** DIRECTIONS **
Each line from the one containing "[最高に美味しかったです] (88, 205)" through the end of the data below is to be output verbatim, with no lines added or left out.

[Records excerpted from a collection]
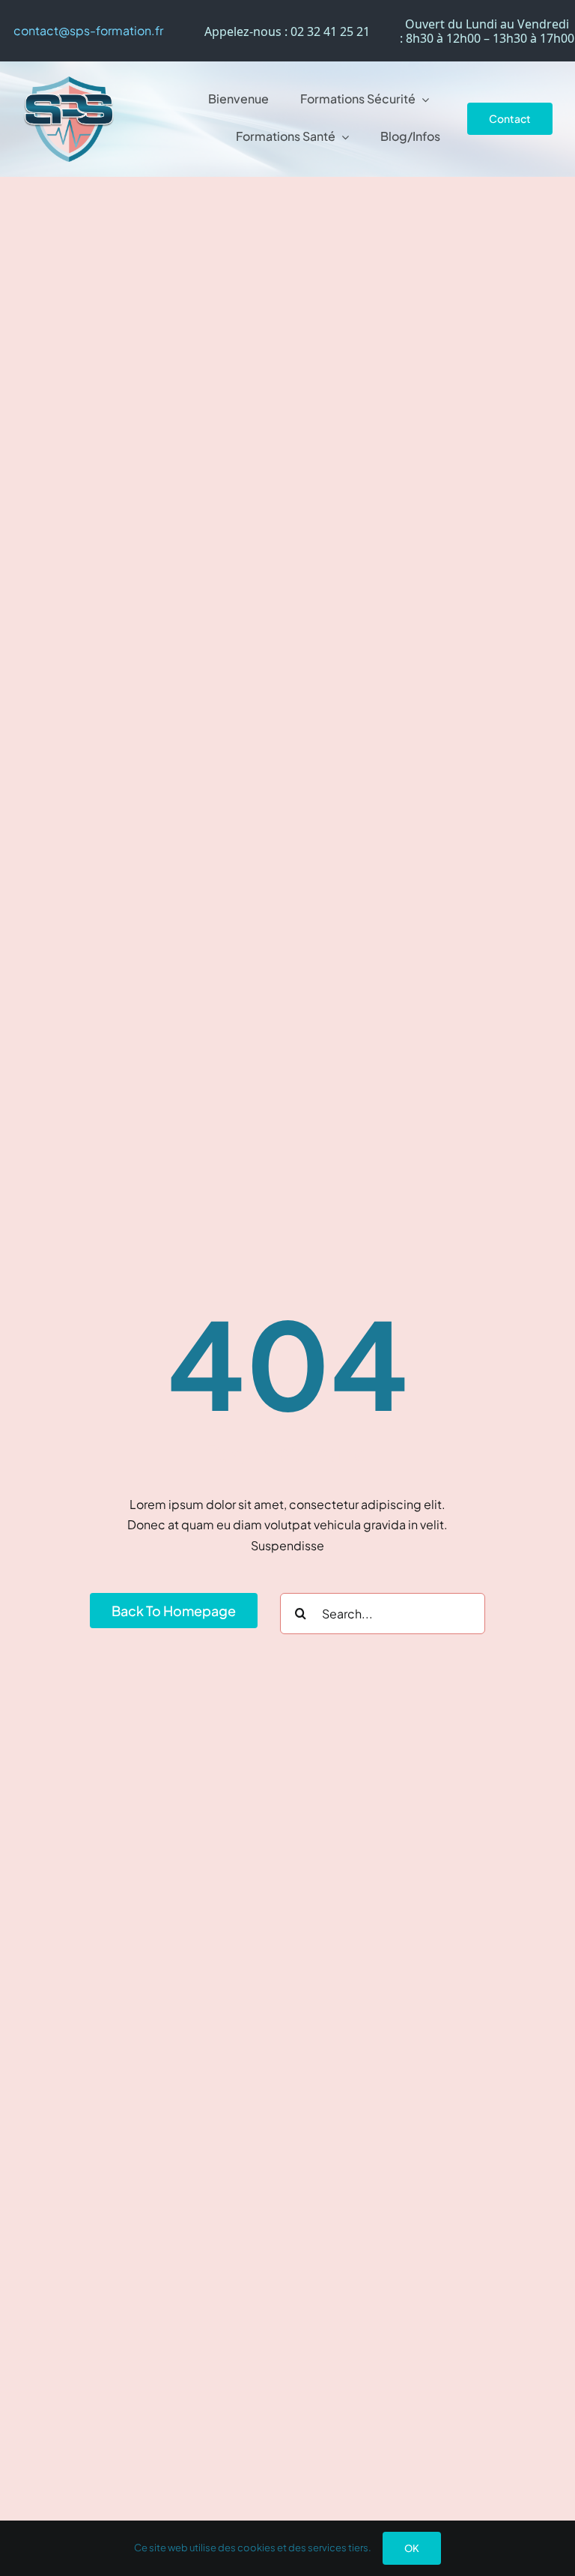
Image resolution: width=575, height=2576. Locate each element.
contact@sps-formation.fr (88, 30)
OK (411, 2548)
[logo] (68, 82)
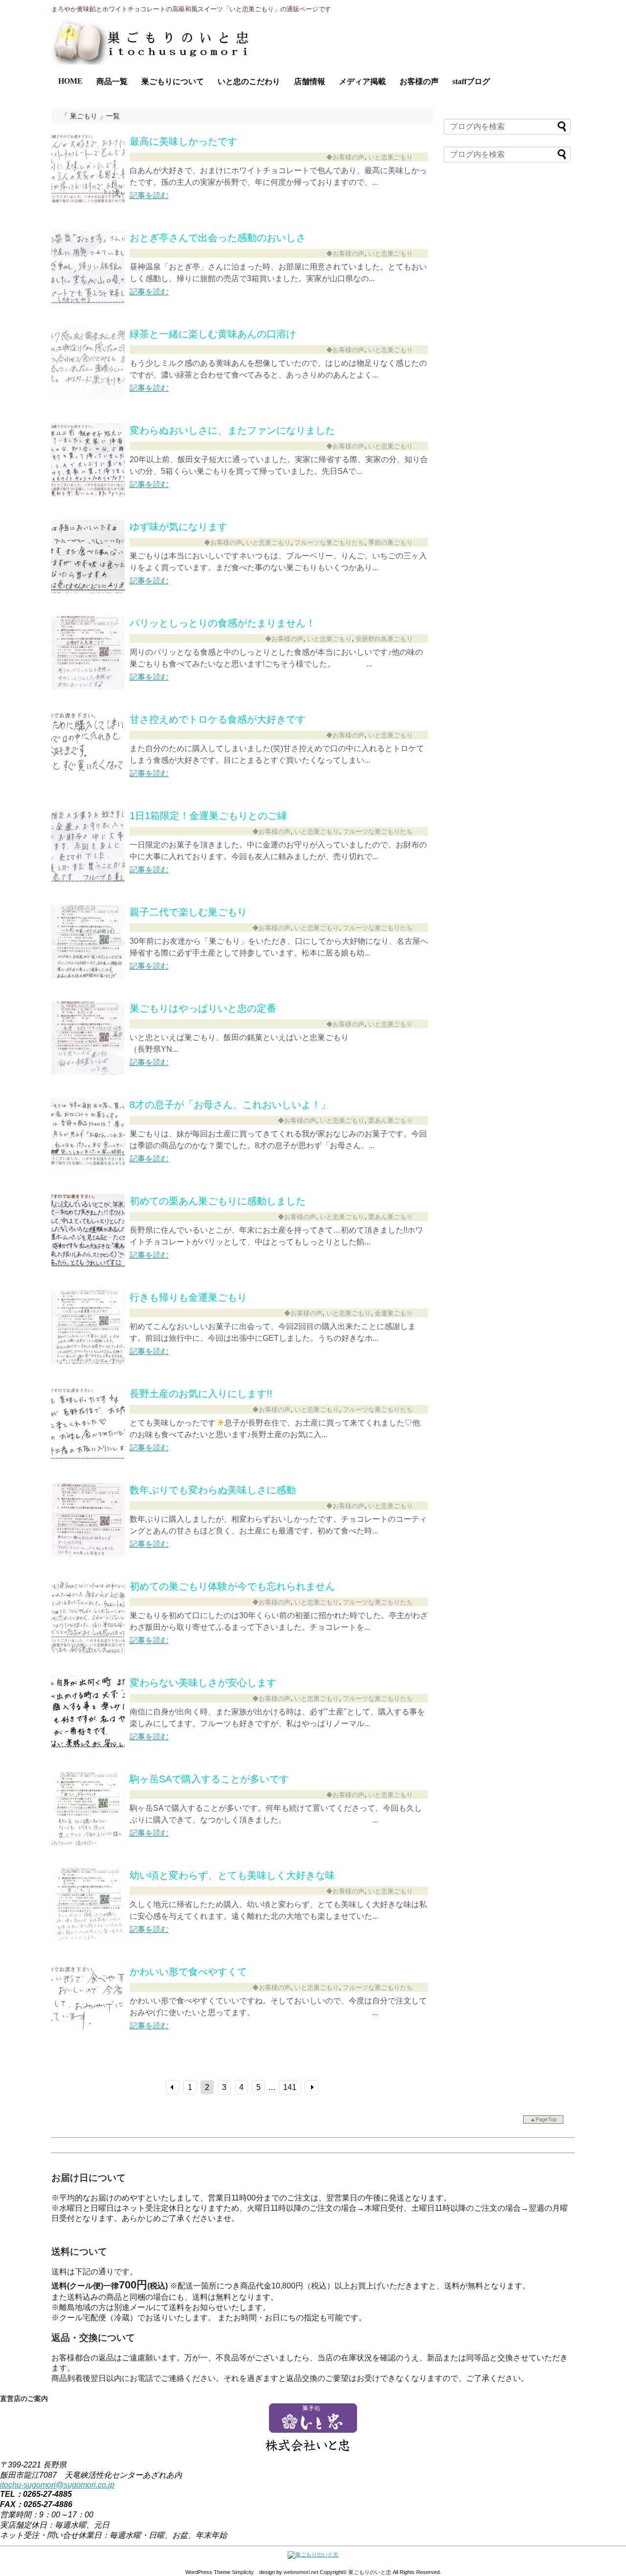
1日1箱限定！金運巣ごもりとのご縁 (208, 815)
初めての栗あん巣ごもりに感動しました (218, 1201)
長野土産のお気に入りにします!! (201, 1393)
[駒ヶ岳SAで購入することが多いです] (88, 1843)
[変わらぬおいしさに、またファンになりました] (88, 494)
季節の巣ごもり (390, 542)
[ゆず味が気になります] (88, 590)
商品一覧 (112, 81)
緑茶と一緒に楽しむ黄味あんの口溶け (213, 334)
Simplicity (243, 2572)
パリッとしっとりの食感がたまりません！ (222, 623)
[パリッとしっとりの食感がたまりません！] (88, 687)
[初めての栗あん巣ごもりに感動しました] (88, 1265)
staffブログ (471, 81)
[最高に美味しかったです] (88, 205)
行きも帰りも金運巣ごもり (188, 1297)
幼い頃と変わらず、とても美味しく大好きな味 (232, 1875)
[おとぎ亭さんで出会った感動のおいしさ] (88, 301)
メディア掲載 (362, 81)
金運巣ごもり (394, 1313)
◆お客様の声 (345, 157)
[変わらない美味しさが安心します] (88, 1746)
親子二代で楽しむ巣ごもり (188, 912)
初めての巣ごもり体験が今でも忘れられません (232, 1586)
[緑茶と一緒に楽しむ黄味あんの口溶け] (88, 398)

** FINISHED TASK **
[最高に美味しかったです] (88, 205)
行きも帰りも金運巣ごもり (188, 1297)
幼い頃と変わらず、とても美味しく大好きな味 (232, 1875)
[おとぎ亭さんで出会った感動のおいしさ] (88, 301)
メディア掲載 (362, 81)
金運巣ごもり (394, 1313)
◆お客様の声 (345, 157)
[変わらない美味しさが安心します] (88, 1746)
親子二代で楽しむ巣ごもり (188, 912)
初めての巣ごもり体験が今でも忘れられません (232, 1586)
[緑茶と一緒に楽しむ黄味あんの口溶け] (88, 398)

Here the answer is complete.